START Excerpted records

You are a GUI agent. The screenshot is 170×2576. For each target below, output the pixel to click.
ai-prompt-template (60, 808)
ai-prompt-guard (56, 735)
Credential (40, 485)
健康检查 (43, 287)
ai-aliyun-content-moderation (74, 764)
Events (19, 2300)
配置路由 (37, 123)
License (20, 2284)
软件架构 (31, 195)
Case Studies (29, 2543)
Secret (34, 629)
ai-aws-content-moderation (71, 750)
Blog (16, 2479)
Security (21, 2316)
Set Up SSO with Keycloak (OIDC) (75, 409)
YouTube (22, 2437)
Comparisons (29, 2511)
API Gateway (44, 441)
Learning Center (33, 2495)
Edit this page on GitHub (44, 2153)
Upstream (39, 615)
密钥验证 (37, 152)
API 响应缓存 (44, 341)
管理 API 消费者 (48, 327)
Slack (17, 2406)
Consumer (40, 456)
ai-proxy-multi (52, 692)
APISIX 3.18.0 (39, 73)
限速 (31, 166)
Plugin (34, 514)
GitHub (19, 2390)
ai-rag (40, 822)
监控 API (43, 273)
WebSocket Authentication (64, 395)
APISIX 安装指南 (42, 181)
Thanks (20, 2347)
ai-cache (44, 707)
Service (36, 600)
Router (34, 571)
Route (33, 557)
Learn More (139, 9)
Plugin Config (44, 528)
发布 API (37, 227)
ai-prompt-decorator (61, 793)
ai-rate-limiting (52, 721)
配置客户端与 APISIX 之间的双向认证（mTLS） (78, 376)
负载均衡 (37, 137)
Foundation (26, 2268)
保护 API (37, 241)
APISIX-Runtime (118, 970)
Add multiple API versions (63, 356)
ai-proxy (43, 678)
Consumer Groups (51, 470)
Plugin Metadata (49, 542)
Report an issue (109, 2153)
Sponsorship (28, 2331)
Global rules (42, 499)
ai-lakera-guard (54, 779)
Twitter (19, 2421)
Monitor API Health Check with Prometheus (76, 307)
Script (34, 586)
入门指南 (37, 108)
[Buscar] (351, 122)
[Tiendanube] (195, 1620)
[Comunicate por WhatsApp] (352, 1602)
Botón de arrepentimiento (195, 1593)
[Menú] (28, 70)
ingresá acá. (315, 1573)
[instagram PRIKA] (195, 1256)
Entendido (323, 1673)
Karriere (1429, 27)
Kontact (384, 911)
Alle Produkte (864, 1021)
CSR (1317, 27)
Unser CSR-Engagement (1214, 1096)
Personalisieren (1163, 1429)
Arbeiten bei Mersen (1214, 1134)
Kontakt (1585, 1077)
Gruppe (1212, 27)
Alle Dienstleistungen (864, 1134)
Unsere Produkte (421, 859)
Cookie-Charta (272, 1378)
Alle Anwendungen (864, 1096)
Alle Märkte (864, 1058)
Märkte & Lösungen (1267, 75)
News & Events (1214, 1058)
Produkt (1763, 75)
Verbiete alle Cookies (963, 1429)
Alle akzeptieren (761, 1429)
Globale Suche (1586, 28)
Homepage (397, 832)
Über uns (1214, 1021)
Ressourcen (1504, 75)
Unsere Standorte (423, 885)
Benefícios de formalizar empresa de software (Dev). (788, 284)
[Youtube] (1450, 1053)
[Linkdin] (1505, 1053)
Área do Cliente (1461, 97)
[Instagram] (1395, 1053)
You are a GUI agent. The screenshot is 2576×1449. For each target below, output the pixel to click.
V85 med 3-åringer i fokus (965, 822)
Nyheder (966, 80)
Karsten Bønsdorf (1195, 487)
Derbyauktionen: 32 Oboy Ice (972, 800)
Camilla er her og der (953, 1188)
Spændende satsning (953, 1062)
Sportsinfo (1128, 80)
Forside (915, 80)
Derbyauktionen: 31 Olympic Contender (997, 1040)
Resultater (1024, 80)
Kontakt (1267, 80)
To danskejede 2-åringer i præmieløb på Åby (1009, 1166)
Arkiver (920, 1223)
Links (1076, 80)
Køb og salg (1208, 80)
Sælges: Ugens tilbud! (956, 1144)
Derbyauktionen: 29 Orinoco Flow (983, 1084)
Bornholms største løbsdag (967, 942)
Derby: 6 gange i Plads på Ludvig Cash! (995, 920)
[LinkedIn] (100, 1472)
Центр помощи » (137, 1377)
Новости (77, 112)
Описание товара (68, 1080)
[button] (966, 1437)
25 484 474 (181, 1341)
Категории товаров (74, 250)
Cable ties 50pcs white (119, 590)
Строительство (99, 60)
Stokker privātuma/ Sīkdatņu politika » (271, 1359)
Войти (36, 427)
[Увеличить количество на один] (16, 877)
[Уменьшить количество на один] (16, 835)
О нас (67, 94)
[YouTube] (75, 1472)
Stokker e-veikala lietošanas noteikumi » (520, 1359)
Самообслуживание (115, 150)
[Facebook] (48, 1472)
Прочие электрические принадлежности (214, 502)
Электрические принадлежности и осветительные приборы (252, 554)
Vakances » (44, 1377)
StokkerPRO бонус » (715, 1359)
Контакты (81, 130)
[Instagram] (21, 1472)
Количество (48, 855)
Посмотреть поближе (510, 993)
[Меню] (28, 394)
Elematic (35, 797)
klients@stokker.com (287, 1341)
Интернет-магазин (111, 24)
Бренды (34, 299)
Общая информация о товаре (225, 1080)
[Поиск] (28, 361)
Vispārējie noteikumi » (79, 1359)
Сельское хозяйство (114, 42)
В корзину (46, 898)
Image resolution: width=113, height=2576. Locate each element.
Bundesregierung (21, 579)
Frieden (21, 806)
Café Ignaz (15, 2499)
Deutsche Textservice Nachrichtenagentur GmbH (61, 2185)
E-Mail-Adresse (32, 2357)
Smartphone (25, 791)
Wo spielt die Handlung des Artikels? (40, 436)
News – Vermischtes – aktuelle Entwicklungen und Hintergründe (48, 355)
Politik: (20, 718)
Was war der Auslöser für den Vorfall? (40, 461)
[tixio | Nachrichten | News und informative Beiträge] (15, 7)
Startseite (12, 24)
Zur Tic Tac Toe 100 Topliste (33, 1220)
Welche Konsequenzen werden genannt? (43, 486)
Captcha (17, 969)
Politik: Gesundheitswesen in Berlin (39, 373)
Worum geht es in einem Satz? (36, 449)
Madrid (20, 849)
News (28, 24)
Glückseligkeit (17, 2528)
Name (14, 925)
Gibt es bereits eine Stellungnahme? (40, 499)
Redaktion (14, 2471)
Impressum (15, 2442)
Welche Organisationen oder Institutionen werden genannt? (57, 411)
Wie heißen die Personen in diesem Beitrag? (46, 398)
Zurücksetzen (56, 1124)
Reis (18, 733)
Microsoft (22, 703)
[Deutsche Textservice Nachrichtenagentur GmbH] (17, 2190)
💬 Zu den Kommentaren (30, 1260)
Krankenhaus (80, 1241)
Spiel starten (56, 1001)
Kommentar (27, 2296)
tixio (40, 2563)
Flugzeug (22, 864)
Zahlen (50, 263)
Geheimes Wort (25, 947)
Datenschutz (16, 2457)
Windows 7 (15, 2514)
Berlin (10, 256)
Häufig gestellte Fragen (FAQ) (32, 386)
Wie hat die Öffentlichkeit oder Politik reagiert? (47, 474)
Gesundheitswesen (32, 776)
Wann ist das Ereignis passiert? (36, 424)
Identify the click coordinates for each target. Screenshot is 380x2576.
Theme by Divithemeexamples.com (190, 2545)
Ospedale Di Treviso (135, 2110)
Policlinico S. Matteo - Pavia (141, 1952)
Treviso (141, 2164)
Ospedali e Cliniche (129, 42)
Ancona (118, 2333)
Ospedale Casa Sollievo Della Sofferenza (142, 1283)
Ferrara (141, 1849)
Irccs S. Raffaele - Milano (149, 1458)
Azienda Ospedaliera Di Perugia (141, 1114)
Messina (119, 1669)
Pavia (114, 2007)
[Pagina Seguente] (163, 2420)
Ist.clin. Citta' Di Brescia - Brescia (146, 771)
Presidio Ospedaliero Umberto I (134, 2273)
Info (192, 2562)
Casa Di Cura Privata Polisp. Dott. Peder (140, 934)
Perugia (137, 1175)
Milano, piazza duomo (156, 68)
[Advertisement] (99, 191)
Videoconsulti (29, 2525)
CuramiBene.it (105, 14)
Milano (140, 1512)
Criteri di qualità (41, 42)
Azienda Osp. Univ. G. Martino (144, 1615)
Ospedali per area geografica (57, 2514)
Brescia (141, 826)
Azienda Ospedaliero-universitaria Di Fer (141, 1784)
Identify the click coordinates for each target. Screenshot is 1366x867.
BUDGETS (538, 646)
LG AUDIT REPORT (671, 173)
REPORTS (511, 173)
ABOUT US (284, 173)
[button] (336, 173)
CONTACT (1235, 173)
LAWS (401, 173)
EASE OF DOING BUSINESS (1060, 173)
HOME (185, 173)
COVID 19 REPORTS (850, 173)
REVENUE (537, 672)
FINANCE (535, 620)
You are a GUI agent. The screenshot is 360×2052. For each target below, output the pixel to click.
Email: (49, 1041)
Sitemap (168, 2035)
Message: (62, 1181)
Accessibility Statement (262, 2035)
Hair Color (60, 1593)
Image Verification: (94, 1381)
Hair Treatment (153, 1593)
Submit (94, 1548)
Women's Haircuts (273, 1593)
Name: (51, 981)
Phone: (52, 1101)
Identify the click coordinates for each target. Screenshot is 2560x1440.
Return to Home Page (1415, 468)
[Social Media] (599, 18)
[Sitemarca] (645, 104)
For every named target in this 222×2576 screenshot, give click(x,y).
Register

END Excerpted records

**Instructions to follow:** Above are some records; copy exactly the lines from the one with "Самообслуживание (115, 150)" through the one with "Was war der", both included, and no others.

**Result for this exercise:**
Самообслуживание (115, 150)
[Facebook] (48, 1472)
Прочие электрические принадлежности (214, 502)
Электрические принадлежности и осветительные приборы (252, 554)
Vakances » (44, 1377)
StokkerPRO бонус » (715, 1359)
Контакты (81, 130)
[Instagram] (21, 1472)
Количество (48, 855)
Посмотреть поближе (510, 993)
[Меню] (28, 394)
Elematic (35, 797)
klients@stokker.com (287, 1341)
Интернет-магазин (111, 24)
Бренды (34, 299)
Общая информация о товаре (225, 1080)
[Поиск] (28, 361)
Vispārējie noteikumi » (79, 1359)
Сельское хозяйство (114, 42)
В корзину (46, 898)
Image resolution: width=113, height=2576. Locate each element.
Bundesregierung (21, 579)
Frieden (21, 806)
Café Ignaz (15, 2499)
Deutsche Textservice Nachrichtenagentur GmbH (61, 2185)
E-Mail-Adresse (32, 2357)
Smartphone (25, 791)
Wo spielt die Handlung des Artikels? (40, 436)
News – Vermischtes – aktuelle Entwicklungen und Hintergründe (48, 355)
Politik: (20, 718)
Was war der Auslöser für den Vorfall? (40, 461)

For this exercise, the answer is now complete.